アンタ達、あたしの日常どこやった?

「だーかーら、俺が広報委員長なの」



牧野智巳はぺしぺし、とプレートを叩くと委員会名をアピールして見せる。



「何?アンタがあのホームページ作っちゃってる訳?」



「うん、作っちゃってる訳」



人は見かけによらないというか…そんな隠れた才能、このちゃらんぽらん茶髪男からは見い出せないぞ。

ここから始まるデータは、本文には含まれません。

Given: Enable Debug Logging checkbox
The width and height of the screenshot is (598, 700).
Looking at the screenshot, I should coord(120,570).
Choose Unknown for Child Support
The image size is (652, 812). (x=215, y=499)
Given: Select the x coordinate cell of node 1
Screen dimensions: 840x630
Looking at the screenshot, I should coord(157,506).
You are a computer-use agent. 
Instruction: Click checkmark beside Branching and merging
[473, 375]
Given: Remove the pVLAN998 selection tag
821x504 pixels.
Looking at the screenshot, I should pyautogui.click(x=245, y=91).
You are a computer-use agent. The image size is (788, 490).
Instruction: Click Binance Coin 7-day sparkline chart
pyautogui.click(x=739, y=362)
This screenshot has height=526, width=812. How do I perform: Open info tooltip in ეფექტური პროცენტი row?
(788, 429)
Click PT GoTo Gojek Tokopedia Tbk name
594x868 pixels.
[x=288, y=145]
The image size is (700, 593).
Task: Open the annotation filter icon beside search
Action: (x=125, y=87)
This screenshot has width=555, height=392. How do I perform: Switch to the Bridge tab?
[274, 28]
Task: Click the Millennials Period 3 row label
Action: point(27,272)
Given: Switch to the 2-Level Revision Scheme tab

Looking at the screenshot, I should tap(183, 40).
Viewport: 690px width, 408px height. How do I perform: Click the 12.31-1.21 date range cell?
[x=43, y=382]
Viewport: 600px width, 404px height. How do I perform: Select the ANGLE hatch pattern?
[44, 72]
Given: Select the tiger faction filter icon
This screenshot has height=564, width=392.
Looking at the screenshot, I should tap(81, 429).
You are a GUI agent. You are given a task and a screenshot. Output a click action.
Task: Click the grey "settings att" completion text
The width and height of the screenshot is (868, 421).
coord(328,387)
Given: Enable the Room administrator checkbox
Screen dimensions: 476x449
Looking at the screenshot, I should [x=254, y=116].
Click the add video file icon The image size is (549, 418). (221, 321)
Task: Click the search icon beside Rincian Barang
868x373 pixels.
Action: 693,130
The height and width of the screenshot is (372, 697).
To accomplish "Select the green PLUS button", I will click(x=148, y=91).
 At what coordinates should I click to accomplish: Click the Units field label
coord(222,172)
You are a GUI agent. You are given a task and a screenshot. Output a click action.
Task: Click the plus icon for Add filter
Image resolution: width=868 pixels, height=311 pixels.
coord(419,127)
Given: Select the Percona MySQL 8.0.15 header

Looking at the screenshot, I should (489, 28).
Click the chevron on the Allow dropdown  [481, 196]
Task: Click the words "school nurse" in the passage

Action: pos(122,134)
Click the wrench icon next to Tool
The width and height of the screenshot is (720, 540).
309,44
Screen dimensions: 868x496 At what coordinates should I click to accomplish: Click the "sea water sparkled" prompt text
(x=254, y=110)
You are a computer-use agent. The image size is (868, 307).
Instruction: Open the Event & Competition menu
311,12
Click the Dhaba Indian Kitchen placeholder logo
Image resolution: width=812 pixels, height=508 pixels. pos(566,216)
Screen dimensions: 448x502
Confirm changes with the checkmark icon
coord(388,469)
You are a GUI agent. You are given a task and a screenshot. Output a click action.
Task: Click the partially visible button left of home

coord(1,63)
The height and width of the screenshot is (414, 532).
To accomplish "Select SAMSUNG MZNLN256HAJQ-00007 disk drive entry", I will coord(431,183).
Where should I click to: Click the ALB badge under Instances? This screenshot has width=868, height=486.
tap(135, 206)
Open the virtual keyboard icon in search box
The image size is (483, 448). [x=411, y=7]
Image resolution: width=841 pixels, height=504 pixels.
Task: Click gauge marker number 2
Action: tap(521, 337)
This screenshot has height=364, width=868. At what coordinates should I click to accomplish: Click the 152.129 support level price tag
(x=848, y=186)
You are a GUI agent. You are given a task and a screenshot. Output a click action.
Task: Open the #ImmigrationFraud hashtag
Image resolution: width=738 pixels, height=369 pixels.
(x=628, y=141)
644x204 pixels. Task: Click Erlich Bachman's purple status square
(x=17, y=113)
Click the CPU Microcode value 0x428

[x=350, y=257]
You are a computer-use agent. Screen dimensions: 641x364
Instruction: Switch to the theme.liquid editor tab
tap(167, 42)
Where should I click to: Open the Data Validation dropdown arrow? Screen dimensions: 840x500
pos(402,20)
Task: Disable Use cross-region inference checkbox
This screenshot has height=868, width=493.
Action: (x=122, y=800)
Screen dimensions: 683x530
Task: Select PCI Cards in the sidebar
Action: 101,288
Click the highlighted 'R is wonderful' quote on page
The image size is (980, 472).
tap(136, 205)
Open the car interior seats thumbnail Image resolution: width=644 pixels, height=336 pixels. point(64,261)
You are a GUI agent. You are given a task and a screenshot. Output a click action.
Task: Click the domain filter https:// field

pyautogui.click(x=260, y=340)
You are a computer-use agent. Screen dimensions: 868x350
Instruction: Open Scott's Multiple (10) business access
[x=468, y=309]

…やっぱ、あんなホームページ作るヤツは変人だったって事か。



この場合の変人は、文字通り牧野智巳をさすけれど。



「皆さん、揃いましたか?各自ご着席をお願いします」



最後に会室に入ってきたのは中原くん。



あ、すっかり会長モードだ。



「それでは、定例会を始めます」



ぴん、と空気が張りつめる独特の会議の雰囲気。



うん、あたしこの空気、嫌いじゃないんだよね。



「改めまして、このメンバーが今年度真颯会執行部の正式メンバーとなります。よろしくお願いします」



まずはひとりずつの自己紹介。



それから、来週の合唱コンクールの確認をして、直ぐに本題、体育祭の議題へ入る。



「お手元の資料の確認をお願いします」



ざわ、と目を通した先輩方の間の空気がざわめくのを感じる。